**REQUIRED ACTION 1**
In the text about Medicaid liens on injury settlements, shorten the paragraph that begins "One of the big issues" while keeping its main facts.
**REQUIRED ACTION 2**
From the text about Medicaid liens on injury settlements, print the passage that begins at the words "Back to the" and stops after "obtains a settlement.".

Somebody — either a private insurance company or Medicare / Medicaid — paid for that care, and, when we settle a case, they come looking for cut of it. Private insurance companies have their own right of subrogation, which is a subject best left alone for now.

Back to the subject of this post: a huge issue among all lawyers (whether for plaintiffs, defendants, or insurers) involved in personal injury lawsuits these days is the ability of states to recover Medicare and Medicaid funds spent caring for tort victims. As I summarized the circumstances involving DPW / Medicaid liens of personal injury settlements:

One of the big issues that’s been floating around the personal injury / wrongful death world over the past few years is the extent to which states can recoup the money they spent on an injured person’s care if that person later sues the person who caused the injury and obtains a settlement.

The Supreme Court gave us a partial answer in Arkansas Dept. of Health and Human Servs. v. Ahlborn … “There is no question that the State can require an assignment of the right, or chose in action, to receive payments for medical care, [b]ut that does not mean that the State can force an assignment of, or place a lien on, any other portion of Ahlborn’s property.”

**SOURCE DATA**
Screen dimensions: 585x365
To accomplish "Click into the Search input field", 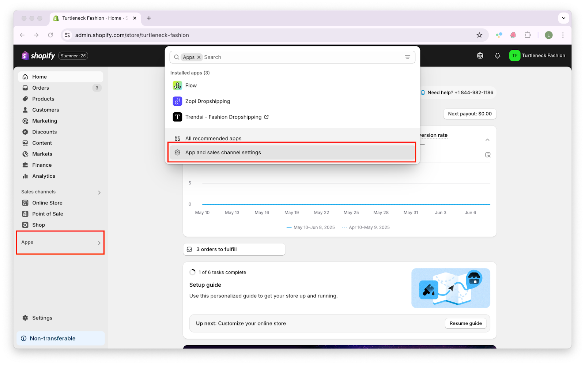I will point(300,57).
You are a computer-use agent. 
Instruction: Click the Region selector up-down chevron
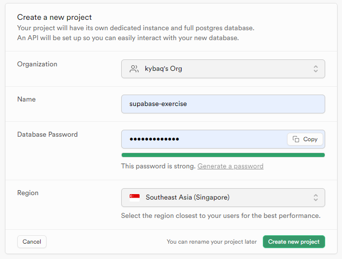click(316, 198)
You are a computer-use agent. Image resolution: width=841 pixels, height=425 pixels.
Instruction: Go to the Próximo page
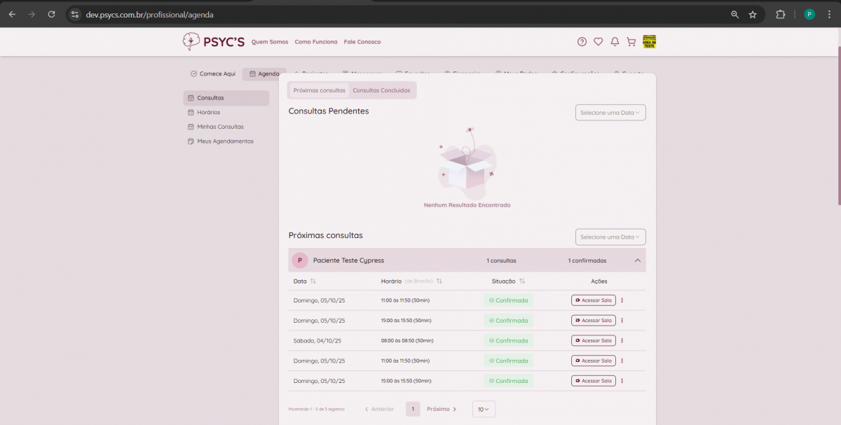click(x=442, y=409)
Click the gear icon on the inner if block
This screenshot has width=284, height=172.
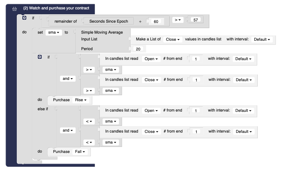(x=40, y=57)
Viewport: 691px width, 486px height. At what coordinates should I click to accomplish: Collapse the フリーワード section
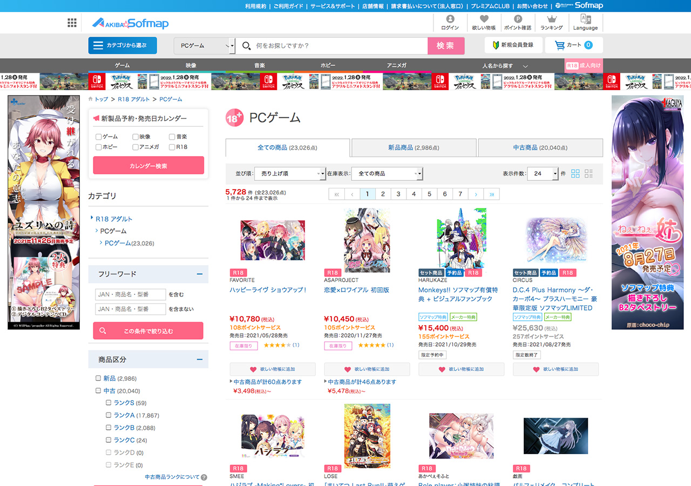(199, 274)
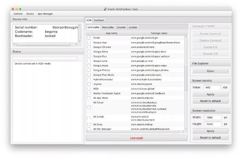The width and height of the screenshot is (242, 158).
Task: Click the device info scroll-up arrow
Action: tap(80, 26)
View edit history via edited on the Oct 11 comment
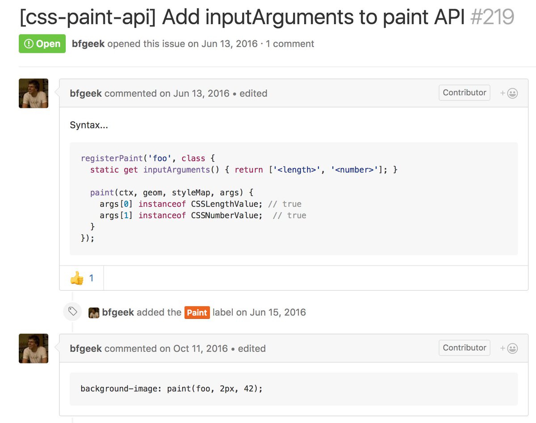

**EXERCISE RESPONSE 1**
For the past few years, personal injury and wrongful death cases have faced a major question: how much can states recover of what they spent on an injured person's care when that person later sues whoever caused the injury and wins a settlement?

**EXERCISE RESPONSE 2**
Back to the subject of this post: a huge issue among all lawyers (whether for plaintiffs, defendants, or insurers) involved in personal injury lawsuits these days is the ability of states to recover Medicare and Medicaid funds spent caring for tort victims. As I summarized the circumstances involving DPW / Medicaid liens of personal injury settlements:

One of the big issues that’s been floating around the personal injury / wrongful death world over the past few years is the extent to which states can recoup the money they spent on an injured person’s care if that person later sues the person who caused the injury and obtains a settlement.